Aaron Sadler, the mayor’s spokesman, said War Memorial Park is not being considered as a location this time around. 

Wherever Topgolf sets up in Little Rock, the company said the venue would include food, drinks, big screen TVs, private event spaces and outdoor hitting bays. It would create about 300 full- and part-time jobs. 

Topgolf already has a venue on 11 acres near the Walmart Arkansas Music Pavilion in the Pinnacle Hills development of Rogers. It announced plans for the Rogers site in May 2018 and opened in May 2020. It has has two floors and 76 driving bays.

The Topgolf announcement comes just weeks after a Conway developer announced plans to redevelop the 30-acre Wild River Country property in North Little Rock into a $28 million family entertainment complex that would include another golf game, T-Time. T-Time would sport 30 bays split between upper and ground levels where players can launch their shots.

The prospect of Topgolf entering the Little Rock market will have no effect on plans for the T-Time project in North Little Rock, according to its developer.

“It doesn’t change anything for us,” said Dr. James Thomas. “We have been planning this for a long time. Even if Topgolf does come, we will proceed with our development. What we’re doing is creating an entertainment destination with apartments and restaurants.”
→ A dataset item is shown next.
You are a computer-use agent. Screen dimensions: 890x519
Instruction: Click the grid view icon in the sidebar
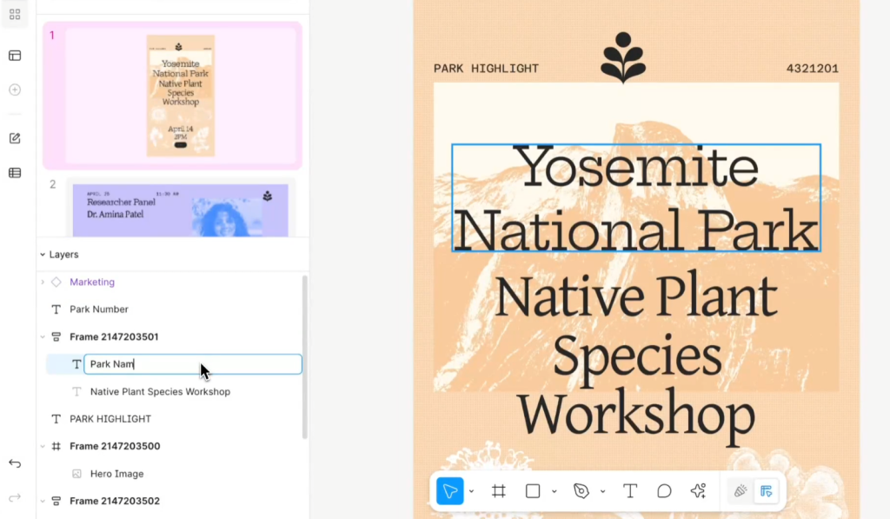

T-Time is on the drawing boards with 30 bays split between upper and ground levels where players can launch their shots measured by TrackMan technology. The project will be part of a planned 67-acre mixed-use entertainment development that will include the former home of Wild River Country at the crossroads of interstates 430 and 40.

Both venues were announced amid a golf boom that began during the COVID-19 pandemic. In 2020, The National Golf Foundation reported 6.2 million new players, an all-time annual high. That momentum continued last year, with 3.2 million new players.

Participation in “off-course experiences” like Topgolf has increased nearly 20% in recent years, with 36.9 million people teeing off.

The foundation has found that the number of people who play off-course is about equal to the number of traditional golfers, but the demographics are very different. Off-course players have an average age of 30, about 15 years younger, and female participation is 12% higher. Off-course players are also more diverse, with 40% identified as non-white compared to 20% of traditional players. 

Income for the groups appears to be about the same, with 41% of off-course players earning $100,000 or more compared to 43% of traditional players.

Topgolf has more than 70 locations in five countries. So far this year, the company has opened two venues in the U.S. — both in the greater Los Angeles area — and plans to open another late this year in Glasgow in the U.K. Last month, the company confirmed plans to open a location in Memphis.